[Start of section]

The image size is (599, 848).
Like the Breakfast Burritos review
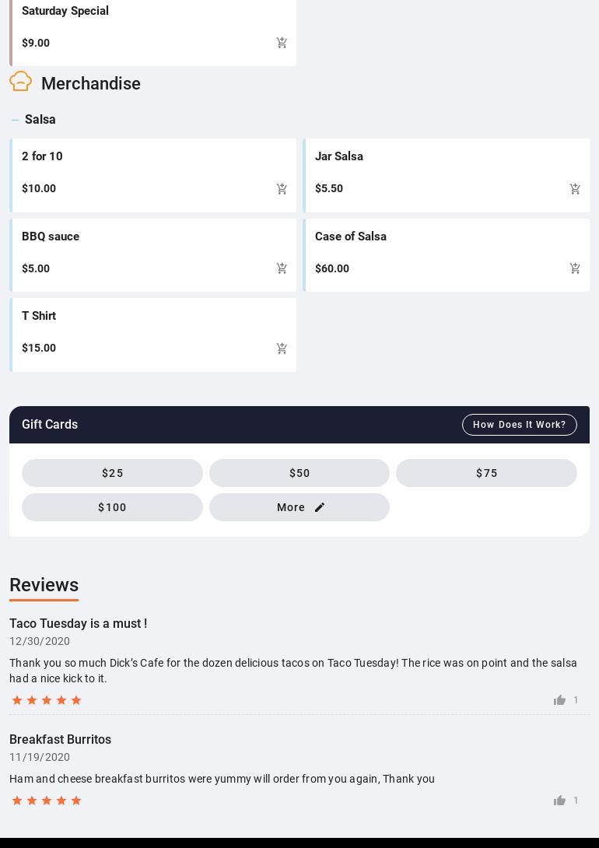[x=559, y=801]
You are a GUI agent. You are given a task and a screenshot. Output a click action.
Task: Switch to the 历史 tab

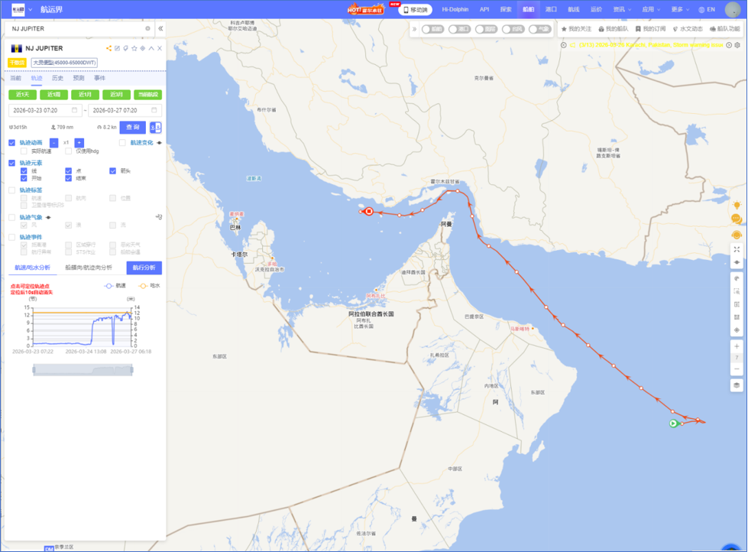coord(57,78)
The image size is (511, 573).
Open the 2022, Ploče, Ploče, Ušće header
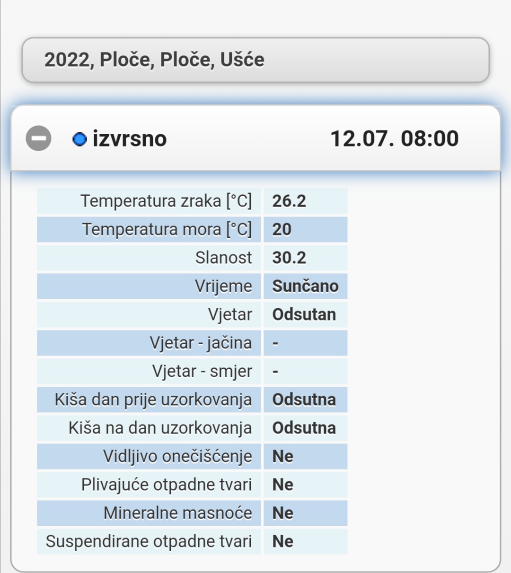pos(255,60)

[End of section]

▶ [What is needed] Return all lines from the entries that contain the string "image".

▶ [Response]
The image size is (599, 848).
The image size is (511, 573).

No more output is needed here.